Und wie sieht es mit der Staats­gläubigkeit aus – vor allem seit der Pandemie?
Wie erwähnt, hat seit der Pandemie der Glaube zugenommen, dass nur der Staat mit neuen Gesetzen und Vorschriften ökonomische, gesellschaftliche oder öko­logische Probleme lösen kann. Viele mei­nen, Väterchen Staat werde schon helfen, weil die Unternehmen dazu nicht willens oder nicht fähig seien oder weil sie gar das eigentliche Problem darstellen würden. Diese Wahrnehmung wollen und müssen wir ändern. Sonst nimmt diese Entwick­lung kein gutes Ende.

Können diese Entwicklungen – die Wirtschaft wird als Teil des Problems und nicht als Teil der Lösung gesehen – die liberalen Rahmenbedingun­gen in der Schweiz gefährden?
Absolut. Wenn den Unternehmen dau­ernd neue Vorschriften gemacht werden, weil sie den gesellschaftlichen und ökolo­gischen Ansprüchen angeblich nicht aus­reichend Rechnung tragen, geht das zu Lasten der Innovationsfähigkeit.

Was hätte dieses Szenario für Folgen?
Das wäre verheerend, denn die hohe In­novationskraft der Schweizer Wirtschaft ist ein Grundpfeiler unserer Wettbewerbs­fähigkeit. Dieser müssen wir unbedingt Sorge tragen.

Mit anderen Worten: Die Schweiz als Wirtschaftsstandort könnte als Gan­zes leiden?
Genau. Die relativ liberalen Rahmenbedin­gungen sind für Schweizer Unternehmen und den Wirtschaftsstandort Schweiz ein riesiges Plus. Nicht umsonst gehört die Schweiz zu den innovativsten und wett­bewerbsfähigsten Volkswirtschaften der Welt.

Gemäss der Rangliste des WEF Global Competitiveness Rankings hat die Schweiz in den letzten Jahren an Wettbewerbsfähigkeit verloren. Grund zur Sorge?
Allerdings! Die Wettbewerbsfähigkeit un­seres Landes ist die Basis unseres Wohl­stands und sie hilft uns darüber hinaus, besser durch Krisen zu kommen als viele andere Volkswirtschaften. Politik und Verwaltung sollten jede Regulierung vermehrt daraufhin überprüfen, ob diese die Wettbewerbsfähigkeit fördert oder behindert.
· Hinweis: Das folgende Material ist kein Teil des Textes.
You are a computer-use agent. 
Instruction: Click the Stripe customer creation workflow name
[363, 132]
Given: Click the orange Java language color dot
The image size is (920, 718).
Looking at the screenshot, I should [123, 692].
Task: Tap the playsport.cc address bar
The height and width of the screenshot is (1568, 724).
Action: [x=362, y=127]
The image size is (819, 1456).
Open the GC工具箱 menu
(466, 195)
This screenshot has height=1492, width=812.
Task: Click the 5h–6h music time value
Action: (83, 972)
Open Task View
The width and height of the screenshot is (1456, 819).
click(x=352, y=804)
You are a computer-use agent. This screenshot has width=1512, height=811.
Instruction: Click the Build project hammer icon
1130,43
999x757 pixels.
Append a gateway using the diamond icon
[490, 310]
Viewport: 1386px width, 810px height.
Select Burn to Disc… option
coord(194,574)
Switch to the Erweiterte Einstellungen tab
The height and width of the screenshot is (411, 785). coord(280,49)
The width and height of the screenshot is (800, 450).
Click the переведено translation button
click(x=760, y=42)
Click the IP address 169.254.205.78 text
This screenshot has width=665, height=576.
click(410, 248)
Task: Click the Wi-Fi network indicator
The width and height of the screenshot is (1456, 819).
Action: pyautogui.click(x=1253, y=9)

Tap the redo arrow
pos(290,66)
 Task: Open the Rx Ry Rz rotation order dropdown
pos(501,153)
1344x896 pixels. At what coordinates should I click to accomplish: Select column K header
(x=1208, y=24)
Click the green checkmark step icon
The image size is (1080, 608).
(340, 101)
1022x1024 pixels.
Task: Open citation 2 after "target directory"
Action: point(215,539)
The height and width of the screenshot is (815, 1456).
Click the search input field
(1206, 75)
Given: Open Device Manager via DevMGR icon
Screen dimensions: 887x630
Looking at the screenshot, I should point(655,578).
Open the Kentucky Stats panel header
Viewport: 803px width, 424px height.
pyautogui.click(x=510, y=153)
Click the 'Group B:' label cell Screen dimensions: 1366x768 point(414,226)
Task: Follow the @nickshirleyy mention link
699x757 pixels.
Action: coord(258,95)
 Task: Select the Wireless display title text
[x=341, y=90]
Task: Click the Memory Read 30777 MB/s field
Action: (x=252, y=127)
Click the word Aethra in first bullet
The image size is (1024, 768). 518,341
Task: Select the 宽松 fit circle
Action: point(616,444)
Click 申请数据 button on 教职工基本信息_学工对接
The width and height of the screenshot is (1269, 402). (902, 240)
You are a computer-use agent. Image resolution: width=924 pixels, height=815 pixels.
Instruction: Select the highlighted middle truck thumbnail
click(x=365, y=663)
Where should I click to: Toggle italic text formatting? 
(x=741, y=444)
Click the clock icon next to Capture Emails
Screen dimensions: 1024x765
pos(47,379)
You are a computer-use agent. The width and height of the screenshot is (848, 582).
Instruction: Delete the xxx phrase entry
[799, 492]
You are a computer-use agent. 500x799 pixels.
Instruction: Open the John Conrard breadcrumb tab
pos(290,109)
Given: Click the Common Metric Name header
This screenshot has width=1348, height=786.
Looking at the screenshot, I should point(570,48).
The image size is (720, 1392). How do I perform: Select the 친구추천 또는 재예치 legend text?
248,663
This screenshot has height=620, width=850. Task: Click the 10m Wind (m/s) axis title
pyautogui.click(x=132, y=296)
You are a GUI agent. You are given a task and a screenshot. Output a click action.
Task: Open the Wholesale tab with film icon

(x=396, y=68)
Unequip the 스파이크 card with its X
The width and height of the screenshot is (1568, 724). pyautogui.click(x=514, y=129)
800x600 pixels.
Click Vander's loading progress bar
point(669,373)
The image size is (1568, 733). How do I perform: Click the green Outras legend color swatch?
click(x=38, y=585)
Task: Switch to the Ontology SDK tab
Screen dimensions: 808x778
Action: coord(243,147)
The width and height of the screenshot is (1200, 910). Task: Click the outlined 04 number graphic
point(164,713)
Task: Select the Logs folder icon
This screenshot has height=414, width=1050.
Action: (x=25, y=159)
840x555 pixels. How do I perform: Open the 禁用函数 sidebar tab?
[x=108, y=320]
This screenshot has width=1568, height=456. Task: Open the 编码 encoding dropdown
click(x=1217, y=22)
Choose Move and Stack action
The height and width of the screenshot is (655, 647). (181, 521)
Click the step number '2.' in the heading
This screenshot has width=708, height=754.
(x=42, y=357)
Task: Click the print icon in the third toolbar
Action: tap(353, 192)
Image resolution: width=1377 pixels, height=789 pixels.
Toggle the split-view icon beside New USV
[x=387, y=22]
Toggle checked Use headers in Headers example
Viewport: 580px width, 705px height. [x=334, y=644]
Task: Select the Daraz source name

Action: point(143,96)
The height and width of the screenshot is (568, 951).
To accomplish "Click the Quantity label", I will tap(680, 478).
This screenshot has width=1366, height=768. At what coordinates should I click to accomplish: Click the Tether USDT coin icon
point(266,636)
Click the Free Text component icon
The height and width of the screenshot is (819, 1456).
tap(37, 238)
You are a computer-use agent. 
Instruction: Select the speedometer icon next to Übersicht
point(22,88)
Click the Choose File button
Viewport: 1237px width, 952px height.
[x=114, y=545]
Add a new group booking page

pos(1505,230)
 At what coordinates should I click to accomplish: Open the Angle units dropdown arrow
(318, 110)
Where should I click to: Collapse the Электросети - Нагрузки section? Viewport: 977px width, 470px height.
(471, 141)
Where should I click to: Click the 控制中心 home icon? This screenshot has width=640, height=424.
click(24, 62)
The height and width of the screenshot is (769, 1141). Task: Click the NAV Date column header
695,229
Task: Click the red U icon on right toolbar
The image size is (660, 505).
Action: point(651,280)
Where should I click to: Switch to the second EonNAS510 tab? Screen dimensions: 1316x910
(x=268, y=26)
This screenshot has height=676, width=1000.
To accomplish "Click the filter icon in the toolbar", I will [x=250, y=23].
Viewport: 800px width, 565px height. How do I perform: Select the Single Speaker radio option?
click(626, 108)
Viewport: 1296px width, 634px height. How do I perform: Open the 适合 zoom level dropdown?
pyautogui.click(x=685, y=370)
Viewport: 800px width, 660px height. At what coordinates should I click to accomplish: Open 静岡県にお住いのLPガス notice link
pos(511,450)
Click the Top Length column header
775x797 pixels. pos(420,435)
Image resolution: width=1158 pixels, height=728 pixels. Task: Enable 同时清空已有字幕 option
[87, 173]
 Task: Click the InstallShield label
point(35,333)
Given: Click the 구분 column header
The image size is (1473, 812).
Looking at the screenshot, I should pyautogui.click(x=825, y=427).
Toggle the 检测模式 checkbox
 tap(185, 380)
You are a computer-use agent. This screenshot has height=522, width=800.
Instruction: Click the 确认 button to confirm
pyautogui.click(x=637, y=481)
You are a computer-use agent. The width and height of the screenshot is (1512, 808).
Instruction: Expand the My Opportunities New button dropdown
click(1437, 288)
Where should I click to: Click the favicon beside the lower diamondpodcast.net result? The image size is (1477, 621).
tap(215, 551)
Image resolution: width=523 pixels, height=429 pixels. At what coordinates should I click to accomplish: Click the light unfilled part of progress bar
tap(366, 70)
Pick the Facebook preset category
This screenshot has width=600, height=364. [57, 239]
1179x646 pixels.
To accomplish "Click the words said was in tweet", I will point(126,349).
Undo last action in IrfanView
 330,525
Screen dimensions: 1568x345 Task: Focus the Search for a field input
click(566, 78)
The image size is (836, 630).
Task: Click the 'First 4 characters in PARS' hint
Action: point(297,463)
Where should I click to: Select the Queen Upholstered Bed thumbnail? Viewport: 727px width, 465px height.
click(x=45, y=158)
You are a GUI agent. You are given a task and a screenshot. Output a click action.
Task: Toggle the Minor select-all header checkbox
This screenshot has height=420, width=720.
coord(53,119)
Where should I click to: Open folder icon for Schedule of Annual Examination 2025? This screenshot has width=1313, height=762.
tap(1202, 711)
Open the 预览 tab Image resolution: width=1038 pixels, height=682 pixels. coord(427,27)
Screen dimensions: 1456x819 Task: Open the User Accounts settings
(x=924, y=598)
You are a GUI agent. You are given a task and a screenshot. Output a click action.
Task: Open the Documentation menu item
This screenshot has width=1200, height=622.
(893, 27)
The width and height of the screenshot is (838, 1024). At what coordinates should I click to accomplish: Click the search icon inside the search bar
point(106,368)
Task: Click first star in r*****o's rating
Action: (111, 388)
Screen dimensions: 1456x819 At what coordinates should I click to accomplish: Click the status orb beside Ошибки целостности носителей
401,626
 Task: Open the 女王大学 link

Sie sprechen von einer visiblen, trans­parenten und glaubwürdigen Positio­nierung der Wirtschaft. Was muss sich ändern?
Wir müssen erstens unsere Positionen ganz bewusst auch vor dem Hintergrund gesellschaftlicher Ansprüche festlegen. Dann müssen wir zweitens mehr Partizi­pation wagen, das heisst, zusammen mit anderen gesellschaftlichen Gruppierun­gen gemeinsam Lösungen erarbeiten und schliesslich müssen wir für unsere Über­zeugung vermehrt in der Öffentlichkeit hinstehen. Viele Exponenten der Wirt­schaft haben sich in der Vergangenheit aus der öffentlichen Debatte zurückgezo­ gen. Das ist falsch.